Unterbezahlte Spitzenleistungen sind wohl vor allem in der Kunst möglich.
Wer würde sich sonst 3 Tage lang in einen monatelang vorausgeplanten
Selbstreflektionsprozess begeben, eine Raum- und Lesungschoreographie
mit live-Aufführung, eine Ausstellung und ein Hörstück konzipieren und
realisieren nicht mittels sondern trotz eines radikal von Kürzung
geschmälerten Projektbudgets, das auch die beteiligten Institutionen
ebenfalls von Kürzungen betroffen, mühsam zusammenlukratieren
um wenigstens Kosten zu decken, von Verdienst nicht zu sprechen -
und das alles nicht zum ersten mal? Nur, weil die Bedingungen bekannt
sind, muss es nicht sein, darf es nicht sein, daß sie vornehm unter den
Tisch gekehrt werden. Dazu sind die Beteiligten zu stark und beharrlich
um Qualität bemüht, obwohl die ökonomischen Bedingungen deutlich
ätzender als je zuvor diese zunichte zu machen drohen, weil seit Jahren
vollberuflich als Künstler*innen Tätige zwischen immer aufwändigeren
Projektanträgen, Projektplanungen, Kommunikationen, Koordinationen,
Dokumentationen nurmehr auf dem Zahnfleisch kriechend Visionen kreieren,
die sich die betreffende Gesellschaft wie gewohnt auf die Fahnen heften kann?

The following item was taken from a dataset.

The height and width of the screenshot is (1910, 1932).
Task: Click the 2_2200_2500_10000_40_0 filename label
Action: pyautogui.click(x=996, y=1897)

Sind wir Querulant*innen? Nö. Kunst soll und darf weiterhin kostenlos
konsumiert werden. Aber nicht auf der Grundlage von Schröpfung ihrer
noch lebenden Produzent*innen. Apropos lebendig. Warum nicht den
künstlerischen Arbeitsprozeß selbst zur Kunst erklären und in Szene
setzen, modellhaft für alle arbeitenden Künstler*innen der Gegenwart
Warum nicht der Kürzung den Prozess machen - mit ihr kurzen Prozess machen,
Hof halten auf einem Schloß, dem Feudalherrschaftssystem die Räume
abknapsen für die Kunst? Warum nicht in die Vollen gehen und trotzdem
all das machen, was doch nicht finanziert werden kann: eine Kooperation
und Choreographie, ein Hörstück und ein 3-tägiger Arbeitsprozeß, eine Art
Lesung und eine Art Ausstellung? Intermedial, fulminant und doch ganz im
Rahmen des eigenen Anspruchs, keine teure und doch eigentlich oft billige
oder elitäre Kunstshow oder als Kultur verkleidete Spaßkunst als gastronomisches
Vehikel aufzuführen, sondern Räume für Intellekt und Intuition zu öffnen, auf der Suche
nach etwas substantiell spürbarem, es zum Ausdruck zu bringen und zu transportieren:
Fülle trotz Hülle wird nur weiterhin funktionieren, wenn es Zusammenarbeitenden gelingt,
unermüdlich weiterhin ihre Ansprüche geltend, statt immer mehr „umsonst“ zu machen
und sich, fern von Zerspragelungen, weiterhin auf das Wesentliche zu konzentrieren:
auf die Kunst künstlerisch präsent zu bleiben, trotz widriger Umstände, eine Art
Unerschütterlichkeit möchte man meinen.